Source excerpt:
----------------

2. Self-love is compassionate, narcissism is about taking

My friend Dr Jonathan Marshall (Executive Coach & Psychologist) says that at the root of love is deep acceptance and generosity. So self-love softens boundaries between people and within oneself.

Indeed, self-love helps us to be compassionate with ourselves, forgiving ourselves for the things we’ve done or failed to do, rather than to keep beating ourselves up for being human. Because true compassion comes from within, this helps us to become more understanding of others.

In contrast, narcissism is all about taking— where narcissists believe they are entitled to do so, at the expense of someone else’s wellbeing. From a spiritual perspective, Leimomi explains that narcissists are vampires who suck energy from others to fulfil their need for connection. Love is our birthright, and we all seek a connection to it. But narcissists act from their ego, inauthentically and selfishly.

So, if you consistently give from a place of love and compassion, you’re far from a narcissist.

3. Self-love is about showing up for yourself, narcissism is about showing up for no one

I was brought up to set, focus on and achieve goals. But they didn’t always make me happy. That’s when I realised that goals don’t mean anything if they don’t have soul in them. Meaning, we need to examine the intentions underlying our goals— they make the difference between a robotic life on autopilot and one of passion and fulfilment.

----------------

Entries shown:
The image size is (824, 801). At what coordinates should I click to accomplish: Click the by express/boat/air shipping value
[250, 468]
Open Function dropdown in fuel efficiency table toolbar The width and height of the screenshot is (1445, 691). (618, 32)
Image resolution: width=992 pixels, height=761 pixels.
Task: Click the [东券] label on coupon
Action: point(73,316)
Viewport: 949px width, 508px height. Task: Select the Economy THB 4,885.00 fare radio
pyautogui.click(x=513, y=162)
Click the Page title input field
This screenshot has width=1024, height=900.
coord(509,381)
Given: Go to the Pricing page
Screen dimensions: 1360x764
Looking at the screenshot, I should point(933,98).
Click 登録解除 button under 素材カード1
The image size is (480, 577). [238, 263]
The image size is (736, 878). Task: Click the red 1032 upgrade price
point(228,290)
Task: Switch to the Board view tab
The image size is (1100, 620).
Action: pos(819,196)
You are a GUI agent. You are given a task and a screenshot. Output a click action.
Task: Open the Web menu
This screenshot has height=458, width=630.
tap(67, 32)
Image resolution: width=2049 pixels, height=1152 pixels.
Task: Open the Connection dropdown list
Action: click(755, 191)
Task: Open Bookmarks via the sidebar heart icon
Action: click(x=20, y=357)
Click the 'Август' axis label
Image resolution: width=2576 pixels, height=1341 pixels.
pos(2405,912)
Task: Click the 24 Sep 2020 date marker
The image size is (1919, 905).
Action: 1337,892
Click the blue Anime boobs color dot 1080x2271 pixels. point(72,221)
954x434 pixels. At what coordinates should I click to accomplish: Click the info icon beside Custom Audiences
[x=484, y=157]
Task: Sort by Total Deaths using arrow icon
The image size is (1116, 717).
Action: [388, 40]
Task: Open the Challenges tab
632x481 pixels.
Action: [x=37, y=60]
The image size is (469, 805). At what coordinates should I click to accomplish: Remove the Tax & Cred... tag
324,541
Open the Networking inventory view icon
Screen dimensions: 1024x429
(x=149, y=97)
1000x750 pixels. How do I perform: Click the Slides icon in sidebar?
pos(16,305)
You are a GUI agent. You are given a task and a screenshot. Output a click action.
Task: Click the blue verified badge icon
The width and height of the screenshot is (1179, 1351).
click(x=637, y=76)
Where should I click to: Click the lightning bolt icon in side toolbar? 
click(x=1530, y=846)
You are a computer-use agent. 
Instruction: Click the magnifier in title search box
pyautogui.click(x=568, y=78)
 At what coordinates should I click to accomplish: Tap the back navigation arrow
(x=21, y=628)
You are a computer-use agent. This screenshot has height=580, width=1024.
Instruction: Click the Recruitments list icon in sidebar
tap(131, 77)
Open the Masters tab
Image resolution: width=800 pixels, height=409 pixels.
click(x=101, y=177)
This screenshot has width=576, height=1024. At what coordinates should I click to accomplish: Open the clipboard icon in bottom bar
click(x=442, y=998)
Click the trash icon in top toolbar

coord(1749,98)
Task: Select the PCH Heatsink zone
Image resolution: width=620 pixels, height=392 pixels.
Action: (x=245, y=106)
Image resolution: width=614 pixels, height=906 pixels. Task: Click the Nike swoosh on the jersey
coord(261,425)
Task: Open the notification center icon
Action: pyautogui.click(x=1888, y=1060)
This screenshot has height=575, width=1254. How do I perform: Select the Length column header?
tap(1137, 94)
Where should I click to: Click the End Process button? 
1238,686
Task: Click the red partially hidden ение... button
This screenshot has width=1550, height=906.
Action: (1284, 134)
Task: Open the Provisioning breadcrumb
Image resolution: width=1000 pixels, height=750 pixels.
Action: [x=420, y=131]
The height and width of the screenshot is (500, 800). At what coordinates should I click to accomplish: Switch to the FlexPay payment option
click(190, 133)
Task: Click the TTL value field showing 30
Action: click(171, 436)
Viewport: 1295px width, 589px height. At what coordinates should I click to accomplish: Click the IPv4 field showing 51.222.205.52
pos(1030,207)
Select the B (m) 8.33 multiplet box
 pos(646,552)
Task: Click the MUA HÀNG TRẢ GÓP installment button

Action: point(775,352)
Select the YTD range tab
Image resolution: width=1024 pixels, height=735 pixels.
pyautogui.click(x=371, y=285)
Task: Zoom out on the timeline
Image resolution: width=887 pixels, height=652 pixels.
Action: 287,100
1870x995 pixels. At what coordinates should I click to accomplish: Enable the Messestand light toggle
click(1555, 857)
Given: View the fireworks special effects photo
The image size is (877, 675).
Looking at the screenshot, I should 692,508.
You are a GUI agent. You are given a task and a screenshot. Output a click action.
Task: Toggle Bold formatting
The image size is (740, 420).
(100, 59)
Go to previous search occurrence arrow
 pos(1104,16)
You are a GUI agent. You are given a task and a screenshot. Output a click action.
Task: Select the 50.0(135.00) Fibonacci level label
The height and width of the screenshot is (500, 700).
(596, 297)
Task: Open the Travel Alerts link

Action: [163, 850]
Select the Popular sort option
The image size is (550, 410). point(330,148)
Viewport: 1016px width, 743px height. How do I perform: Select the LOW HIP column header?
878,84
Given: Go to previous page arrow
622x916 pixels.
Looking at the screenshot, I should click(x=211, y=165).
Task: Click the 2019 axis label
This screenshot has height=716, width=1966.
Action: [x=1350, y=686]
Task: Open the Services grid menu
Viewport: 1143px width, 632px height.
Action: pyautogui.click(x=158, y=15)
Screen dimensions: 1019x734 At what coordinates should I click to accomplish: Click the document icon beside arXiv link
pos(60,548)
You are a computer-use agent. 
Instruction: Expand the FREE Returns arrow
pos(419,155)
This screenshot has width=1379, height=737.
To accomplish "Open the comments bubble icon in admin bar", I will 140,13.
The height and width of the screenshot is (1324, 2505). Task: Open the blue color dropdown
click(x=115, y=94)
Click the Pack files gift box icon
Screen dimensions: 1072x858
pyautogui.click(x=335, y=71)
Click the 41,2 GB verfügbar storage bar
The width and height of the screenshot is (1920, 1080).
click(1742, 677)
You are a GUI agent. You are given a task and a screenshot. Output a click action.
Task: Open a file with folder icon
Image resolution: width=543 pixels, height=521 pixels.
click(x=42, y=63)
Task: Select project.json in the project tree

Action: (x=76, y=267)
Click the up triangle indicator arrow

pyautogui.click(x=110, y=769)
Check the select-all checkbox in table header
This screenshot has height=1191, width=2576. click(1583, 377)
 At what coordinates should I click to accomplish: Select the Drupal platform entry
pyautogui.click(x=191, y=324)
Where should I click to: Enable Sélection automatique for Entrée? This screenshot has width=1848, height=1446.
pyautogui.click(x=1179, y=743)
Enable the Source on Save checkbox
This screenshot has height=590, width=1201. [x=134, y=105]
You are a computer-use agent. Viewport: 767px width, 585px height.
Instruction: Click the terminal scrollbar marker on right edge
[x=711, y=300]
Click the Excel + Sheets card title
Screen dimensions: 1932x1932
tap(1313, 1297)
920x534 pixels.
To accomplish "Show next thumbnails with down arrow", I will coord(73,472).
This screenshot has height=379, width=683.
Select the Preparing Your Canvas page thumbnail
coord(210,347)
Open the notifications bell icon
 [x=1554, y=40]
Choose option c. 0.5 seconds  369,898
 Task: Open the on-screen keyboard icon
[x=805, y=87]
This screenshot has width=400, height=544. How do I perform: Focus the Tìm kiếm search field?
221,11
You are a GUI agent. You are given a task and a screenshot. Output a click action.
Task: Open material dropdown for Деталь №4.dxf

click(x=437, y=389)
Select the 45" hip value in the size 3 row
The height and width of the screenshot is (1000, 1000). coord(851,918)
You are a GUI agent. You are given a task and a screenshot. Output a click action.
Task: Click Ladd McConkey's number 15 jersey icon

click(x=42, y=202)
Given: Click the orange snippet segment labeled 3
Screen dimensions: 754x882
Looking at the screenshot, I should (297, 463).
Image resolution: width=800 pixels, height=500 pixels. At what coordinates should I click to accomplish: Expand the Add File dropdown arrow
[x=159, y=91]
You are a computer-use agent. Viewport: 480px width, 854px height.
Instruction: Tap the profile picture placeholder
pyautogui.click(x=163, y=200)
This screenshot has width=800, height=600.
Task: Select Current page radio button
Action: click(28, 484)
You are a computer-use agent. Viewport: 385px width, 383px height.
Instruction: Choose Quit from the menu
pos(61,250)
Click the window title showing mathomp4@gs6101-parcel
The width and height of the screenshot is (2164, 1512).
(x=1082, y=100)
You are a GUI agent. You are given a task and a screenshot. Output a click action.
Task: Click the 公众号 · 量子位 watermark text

----------------

Directions:
(A) Retype the passage on self-love and narcissism from "My friend Dr" up to and including "understanding of others.".
(B) Write what comes next in the passage on self-love and narcissism, picking up after its final sentence.
The rows have no connection to the passage on self-love and narcissism.

Responses for each task:
(A)
My friend Dr Jonathan Marshall (Executive Coach & Psychologist) says that at the root of love is deep acceptance and generosity. So self-love softens boundaries between people and within oneself.

Indeed, self-love helps us to be compassionate with ourselves, forgiving ourselves for the things we’ve done or failed to do, rather than to keep beating ourselves up for being human. Because true compassion comes from within, this helps us to become more understanding of others.

(B)
So for me, self-love is about having the intention to show up for ourselves, and in so giving ourselves the respect we deserve. To do that requires courage, because it’s so much easier to beat ourselves up and treat ourselves badly— after all, many of us suffer from persistent feelings of unworthiness. Showing up for ourselves means we accept that we have human emotions, treat ourselves right, and be there for ourselves, even if life isn’t flowing smoothly.

Afterall, we are the products of our choices, not just of our past.

Instead, narcissists cannot and don’t show up for themselves. According to Terri, they have limited insight or interests as to how their behaviours impact themselves or others. Therefore, they are unable to do the work to grow self-love and self-esteem, because they cannot know themselves deeply, express themselves authentically and draw effective boundaries.

4. Self-love heals your loneliness, narcissists are deeply lonely

Jonathan says that when love is deep, the sense of interconnection can be so strong, that the boundaries between people feel blurred. Indeed, think of the last time you connected deeply with someone— I’m guessing you felt human, listened to, and loved. These feelings are the biggest antidote to loneliness.

In contrast, Jonathan explains that narcissism hardens the barrier between people, because of the outward appearance of superiority that’s paradoxically entwined with deep-seated fear.

That’s not a healthy combination, and a surefire way to feel lonely. Because narcissists are always envious of others, they escape that feeling by making others feel envious of them. Taken over by a superiority complex, narcissists see others as tools to be manipulated to achieve their ends— that’s the first step to being unlikable! But, narcissists take it further by reacting with intense anger when they don’t get what they want. What we see, therefore, is a downward spiral of being and feeling alienated.

If you worry about being narcissistic, you’re likely not narcissistic. You’re likely an over-giver— someone who is too nice, and doesn’t know how to say “no”.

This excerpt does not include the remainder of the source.